La Secrétaire d'Etat américaine Condoleeza Rice a répété plusieurs fois que les Etats-Unis s'engagent à faire face à l'impasse iranienne par la voie diplomatique, tout comme son prédécesseur Colin Powell l'avait affirmé pour l'Irak. Mais en fait les pressions vont bon train pour rallier les partisans en faveur d'un vote à l'AIEA sur un renvoi de l'Iran devant le Conseil de Sécurité.

Mercredi l'agence Reuters rapportait qu'un diplomate américain de haut niveau avait indiqué que Washington pourrait renoncer à un projet d'accord de coopération nucléaire avec l'Inde à moins que New Delhi vote contre l'Iran le mois prochain à l'AIEA. Si l'Inde ne s'exécute pas, "l'effet sur les membres du Congrès américain appelés à s'exprimer sur l'initiative nucléaire civile indienne pourraient être désastreux" a expliqué à l'agence de presse 'Press Trust of India' l'ambassadeur américain en Inde David Mulford.

DES BRUITS DE BOTTE AU CAPITOLE

A l'instar des mois précédant l'invasion de l'Irak, les sénateurs et représentants américains se préparent comme leur gouvernement à jouer sur la peur que l'Iran ne se dote d'armes de destruction massive, d'où la nécessité de tuer cette entreprise dans l'oeuf au plus vite. "Il est important de tenter la voie diplomatique, mais je ne pense pas que l'on doive oublier les autres options, y compris la force militaire" a affirmé à AP le sénateur républicain du Texas John Conyn, président de la Sous-Commission sénatoriale aux Menaces Emergentes pour les Forces Armées. "Si vous négligez toute menace d'une action militaire et toute hypothèse de son utilisation, alors il n'y plus de moyen de pression, ajouta le représentant démocrate pour l'état de New York Gary Ackerman, membre de la Commission aux Relations Internationales de la Chambre.

Certains parlementaires vont jusqu'à dire que, même lorsque l'on fait abstraction de la question nucléaire, l'Iran devra changer d'équipe dirigeante.
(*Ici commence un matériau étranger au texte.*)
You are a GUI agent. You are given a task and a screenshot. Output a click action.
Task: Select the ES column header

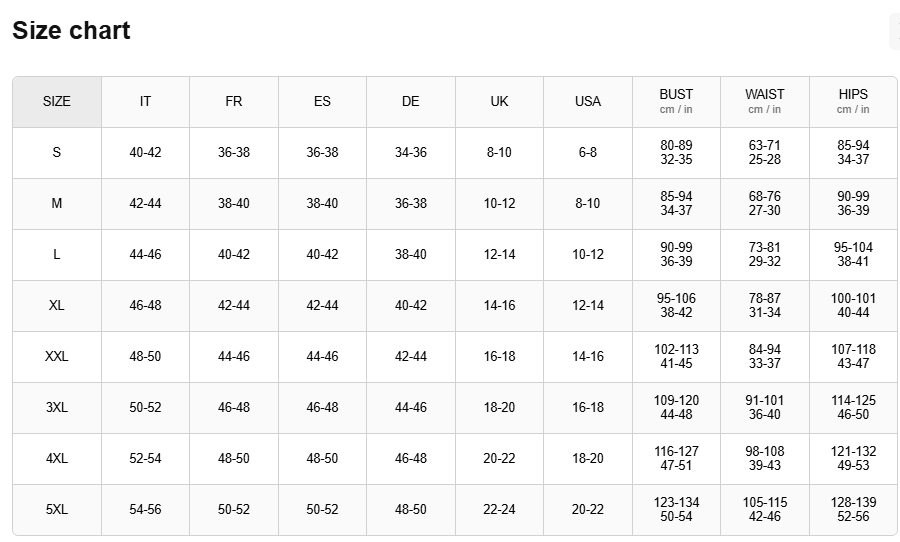pos(322,102)

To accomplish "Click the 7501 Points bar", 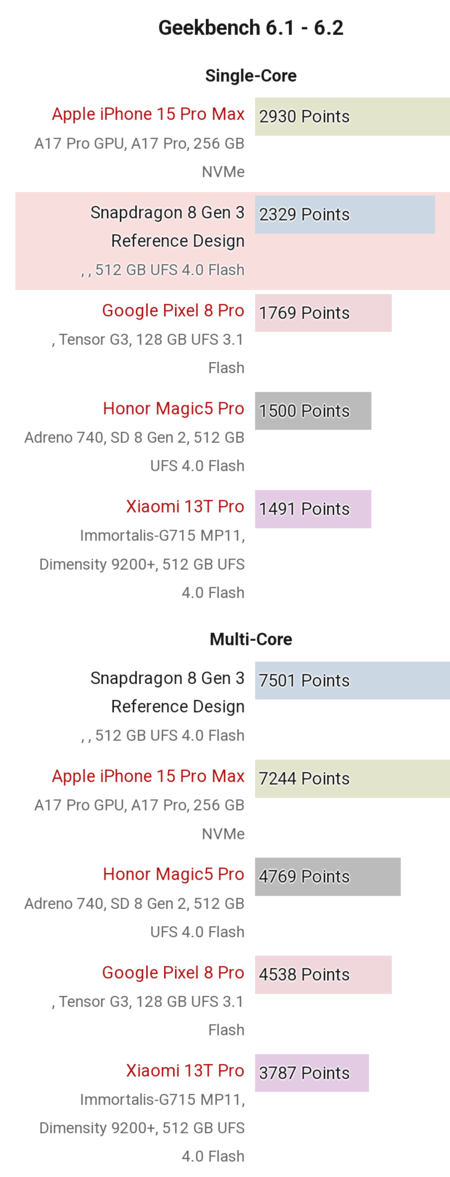I will [352, 681].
C'était déjà la solution de repli préconisée par le président Bush quand sa tentative de démontrer l'existence d'armes irakiennes de destruction massive tomba à l'eau. Le sénateur républicain pour l'Arizona Jon Kyl a expliqué à AP que les Etats-Unis et leurs alliés doivent intensifier leurs pressions sur l'Iran pour mettre fin à son programme nucléaire. "Mais au bout du compte, ajouta-t-il, le pays devra changer de gouvernement." Le sénateur Corbyn a affirmé que l'Iran était devenu plus autoritaire et autocratique. "Nous devons faire encore mieux comprendre aux forces iraniennes favorables à la démocratie que nous soutenons leurs efforts en vue d'un changement de régime par des voies pacifiques."

L'ambassadeur iranien à La Havane a réagi à ces arguments comme suit: "Les Etats-Unis ne devraient pas parler de droits de l'homme ou de démocratie alors que leurs gouvernements ont soutenu des dictatures militaires en Amérique Latine ainsi que sur d'autres continents." Répondant aux accusations contre son pays, l'ambassadeur a aouté: "Notre président Mahmoud Ahmadinejad a répété maintes fois que l'Iran est disposé à s'associer à une collaboration internationale en vue d'un développement nucléaire pacifique. Nous n'avons rien à craindre. Nous sommes prêts à faire voir toutes nos centrales, toutes nos activités. Il n'y a rien à cacher, ni rien de confidentiel. L'Iran a tout fait pour créer et préserver un climat de confiance, a conclu le diplomate iranien. Nous espérons que les Européens et les Nord-Américains nous reconnaissent le droit de développer l'énergie nucléaire à des fins pacifiques, un droit qui appartient à tous les pays signataires du Pacte de Non-Prolifération Nucléaire.

*Circles Robinson est un journaliste américain vivant à La Havane.